Mängel am Bau Neue rechtsprechung des Bundesgerichtshofes

Eine Baustelle ohne Mängel gibt es nicht. Die Anforderungen an Bauphysik, technische Ausstattung und Schnittstellen sind heutzutage so hoch, dass sich selbst bei gründlichen Handwerkern Mängel kaum vermeiden lassen.

Eine Mangel liegt zunächst immer dann vor, wenn etwas verbaut wird, was von der vertraglichen Vereinbarung abweicht. Auf die Frage, ob die andere Leistung vielleicht gleich geeignet oder sogar besser ist als das Vereinbarte, kommt es in der Regel gar nicht an.

Weiterhin liegt ein Mangel vor, wenn die Leistung nicht den sog. „allgemein anerkannten Regeln der Technik (aaRdT) “ entspricht. Die aaRdT ergeben sich meist – aber leider nicht immer – aus einschlägigen technischen Normen und Regelungen. Entscheidend ist aber, dass die Leistung in Bezug auf Ihre Leistungsart und Materialien so ausgeführt sein muss, dass sie allgemein anerkannt und damit „bekannt und bewährt“ ist. Davon abweichende Ausführungsarten dürfen nur eingesetzt werden, wenn dies vereinbart wurde.

Nach dem geltenden Gewährleistungsrecht hat der Auftraggeber bei Mängeln nun das Recht den verantwortlichen Auftragnehmer zur Mängelbeseitigung aufzufordern. Spiegelbild dieser Pflicht ist ein Recht des Unternehmers, dass man ihm auch die Chance gibt, seinen Mangel zu beseitigen.
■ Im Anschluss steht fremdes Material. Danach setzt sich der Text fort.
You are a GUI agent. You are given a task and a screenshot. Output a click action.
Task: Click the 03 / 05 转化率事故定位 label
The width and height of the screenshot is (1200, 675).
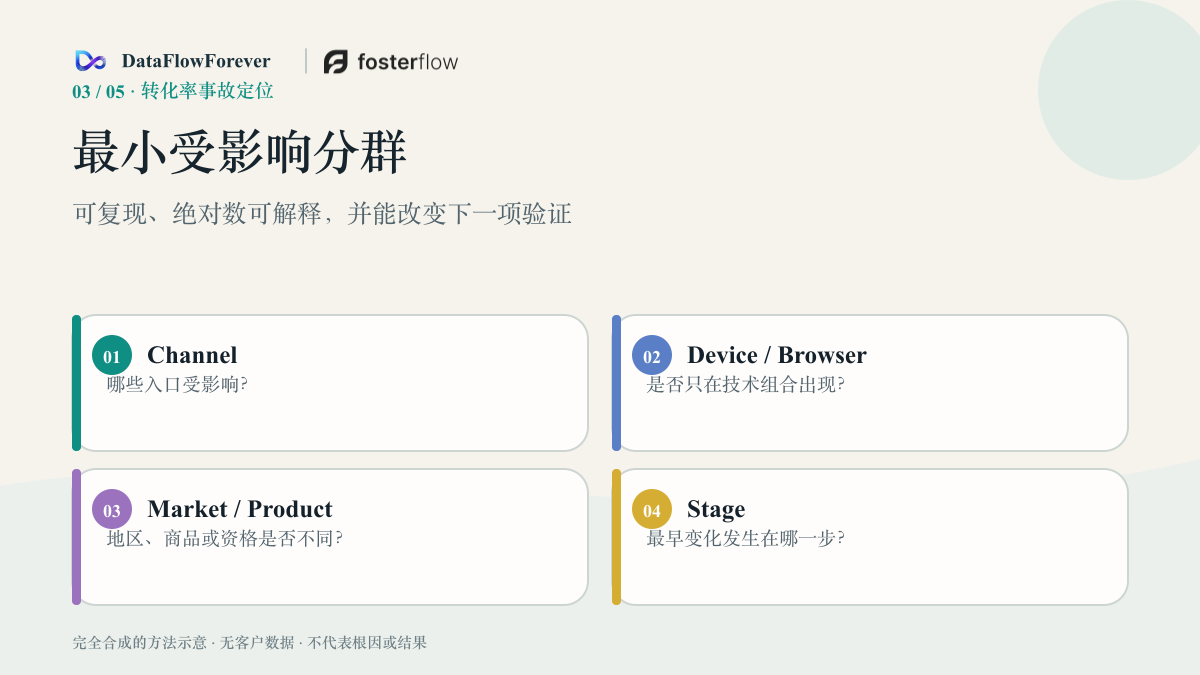coord(173,91)
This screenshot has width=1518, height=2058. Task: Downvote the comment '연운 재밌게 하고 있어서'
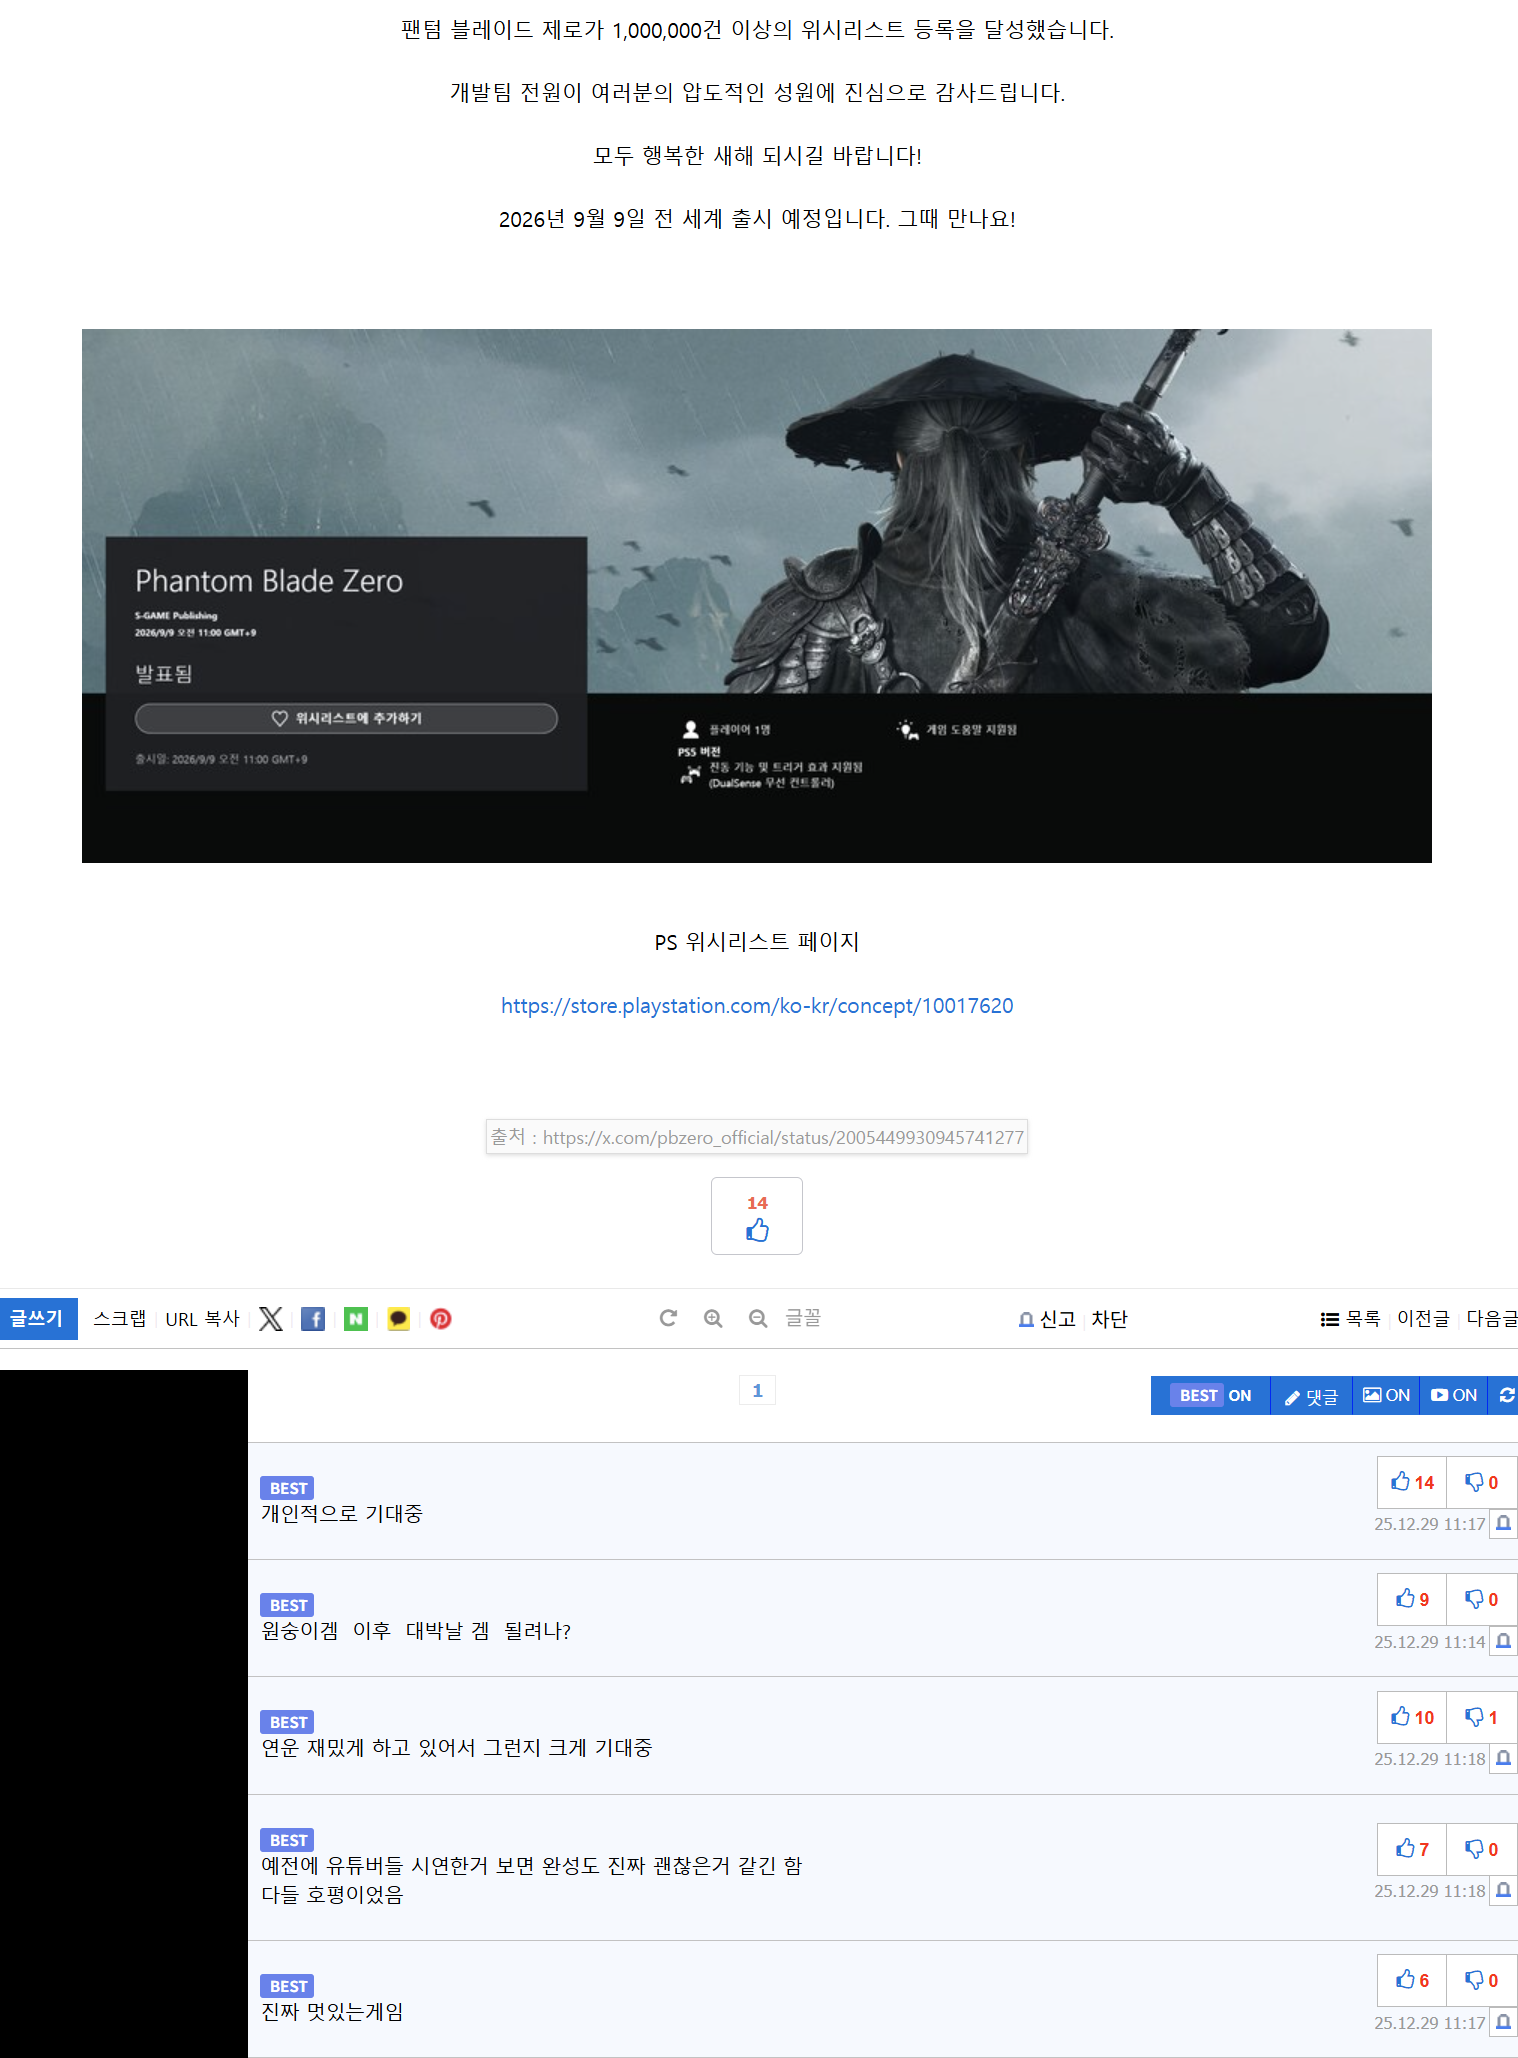click(x=1481, y=1717)
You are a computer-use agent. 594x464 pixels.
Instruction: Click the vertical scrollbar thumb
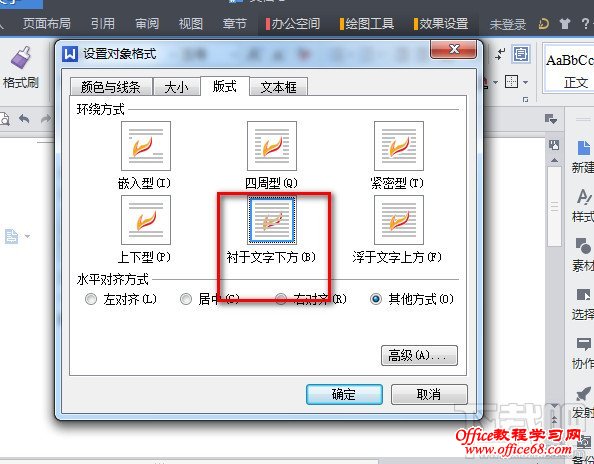555,206

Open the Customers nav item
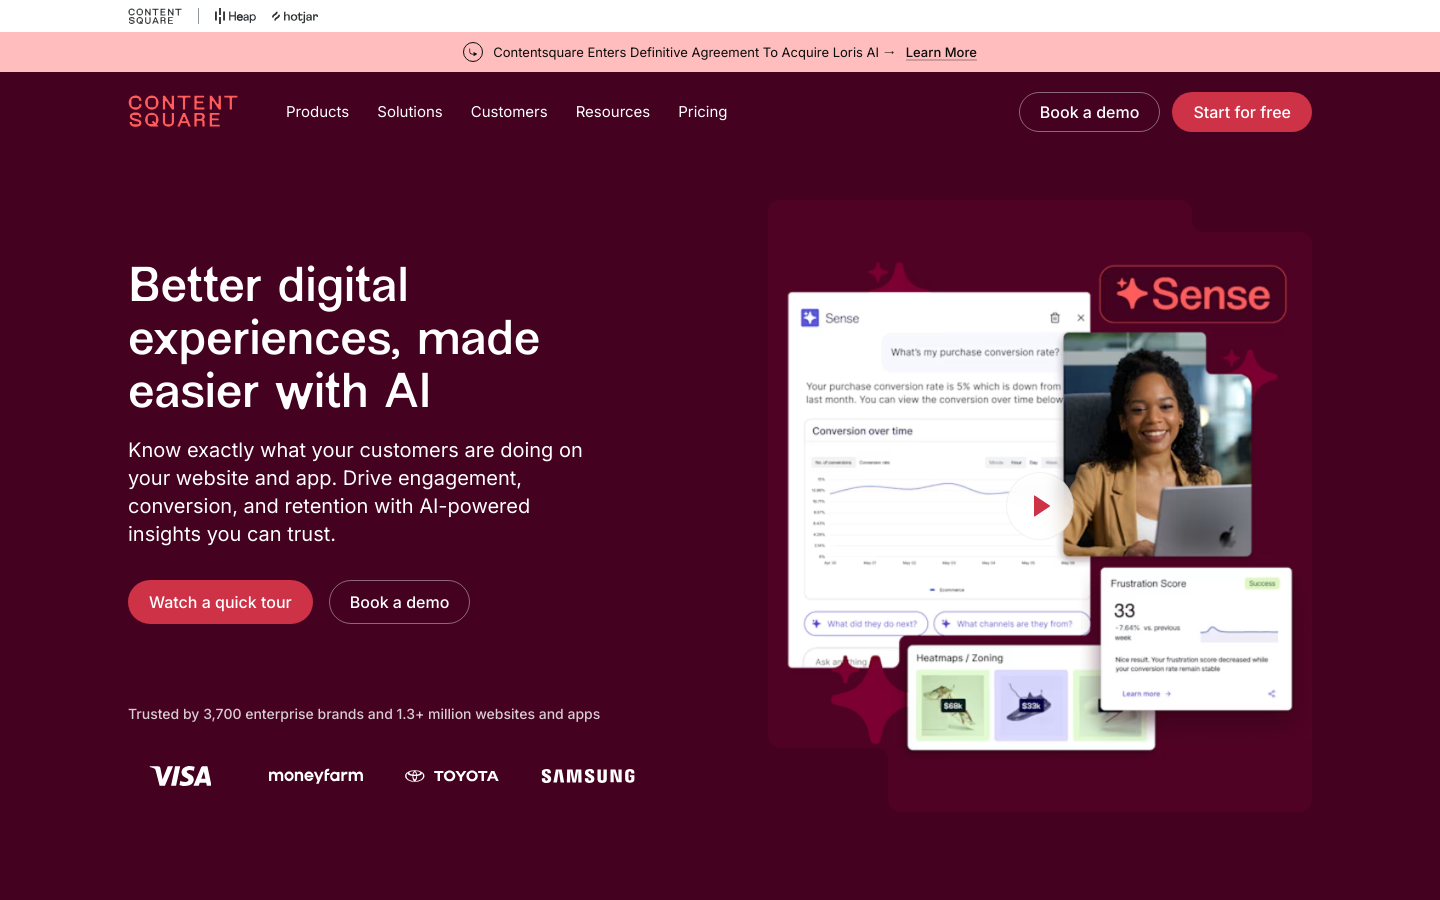pyautogui.click(x=509, y=112)
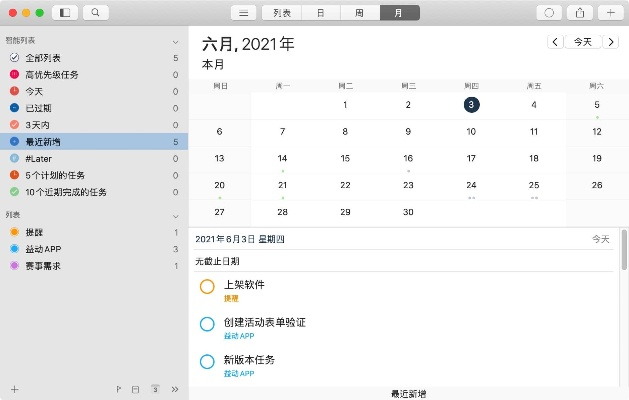This screenshot has height=400, width=629.
Task: Click the circle button in top toolbar
Action: tap(549, 13)
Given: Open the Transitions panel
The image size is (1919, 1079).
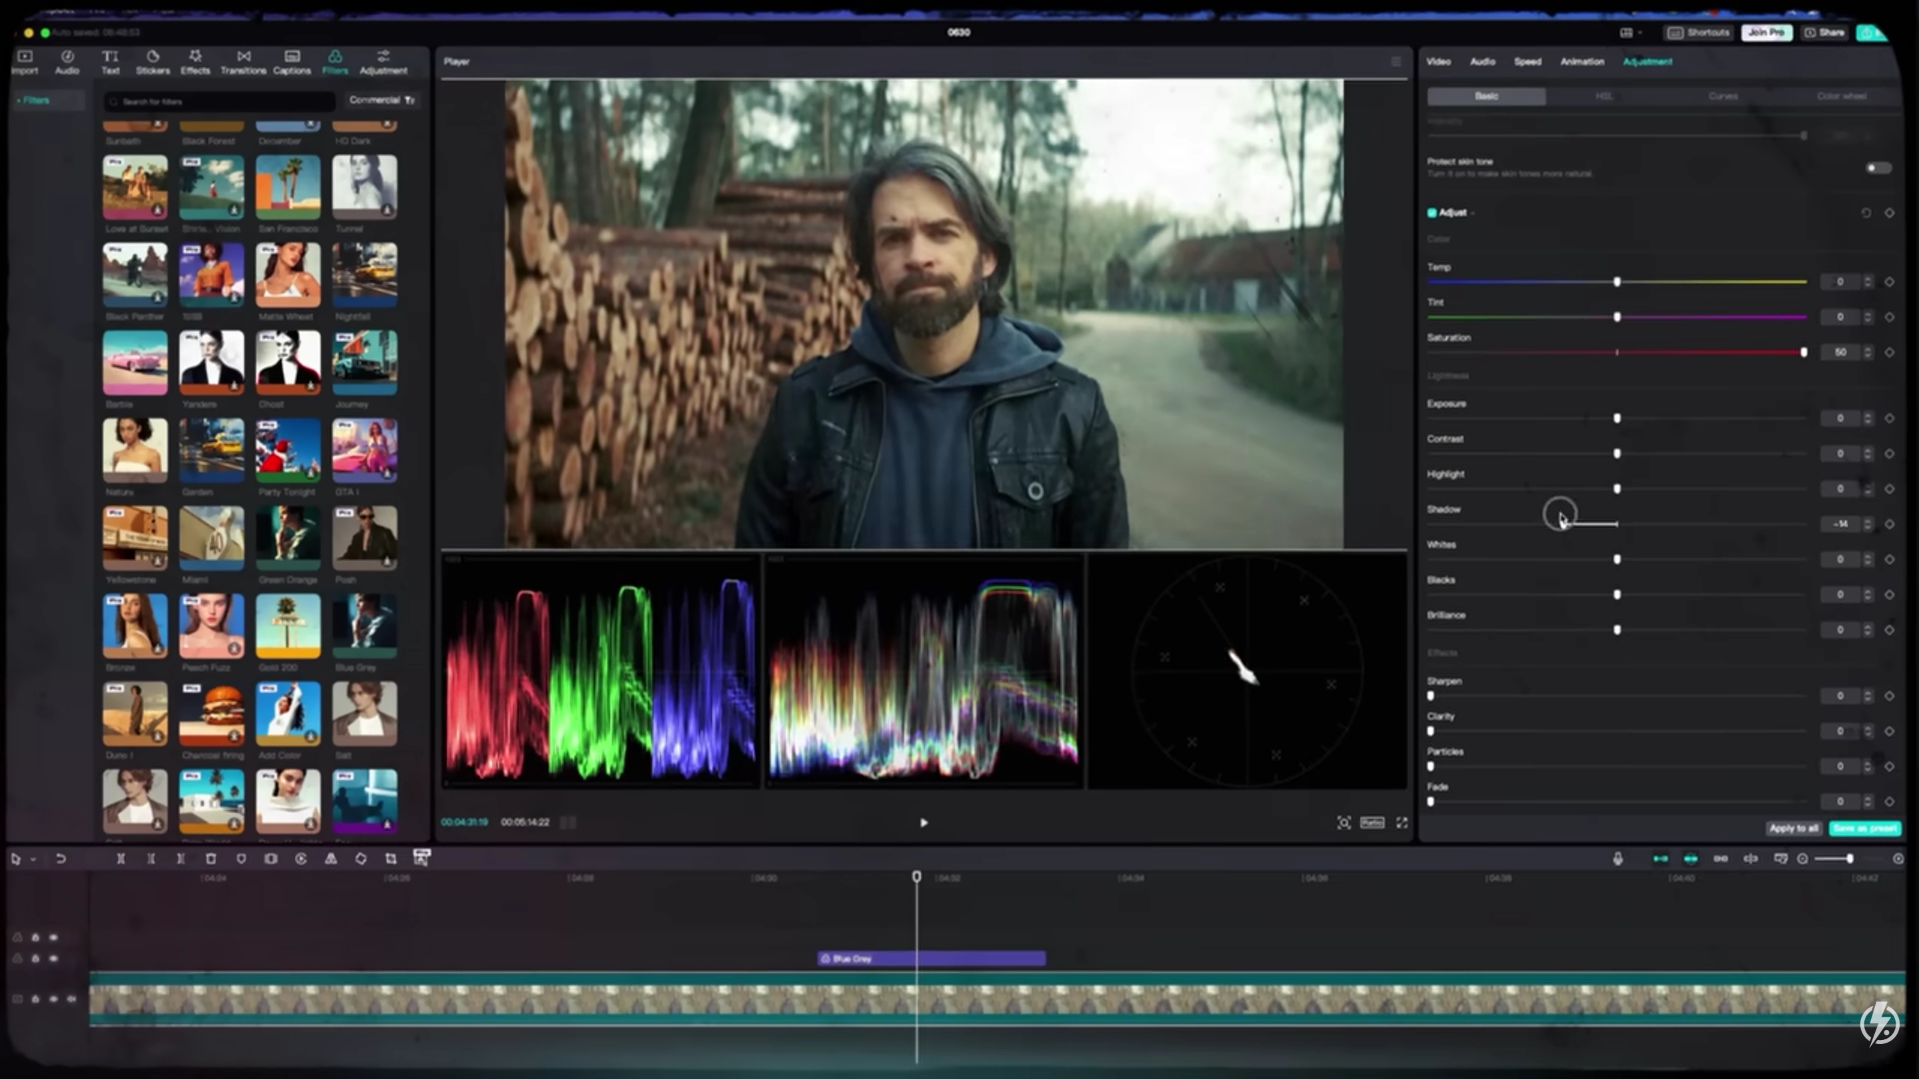Looking at the screenshot, I should pyautogui.click(x=243, y=62).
Der Auftraggeber kann also nicht sofort nach Auftauchen der Mängel eine andere Firma mit der Beseitigung beauftragen oder Geld verlangen.

Erst, wenn dem verantwortlichen Unternehmer eine angemessene Frist zur Nacherfüllung gesetzt wurde und diese abgelaufen ist, kann der Auftraggeber – natürlich im Einzelfall rechtlich beraten – den Auftrag entziehen und eine andere Firma beauftragen oder seinen Anspruch auf eine Geldzahlung umstellen. In der Praxis waren hier bislang zwei Vorgehensweisen zu erwägen. In der ersten Alternative kann der Auftraggeber den Unternehmer auf einen Kostenvorschuss für die voraussichtlichen Mangelbeseitigungskosten in Anspruch nehmen. Folge dieses Anspruches ist es aber, dass man die Arbeiten zur Mangelbeseitigung dann auch tatsächlich ausführen lassen muss und über den Vorschuss am Ende abgerechnet wird. Man kann sich das Geld nicht einfach „in die Tasche stecken“.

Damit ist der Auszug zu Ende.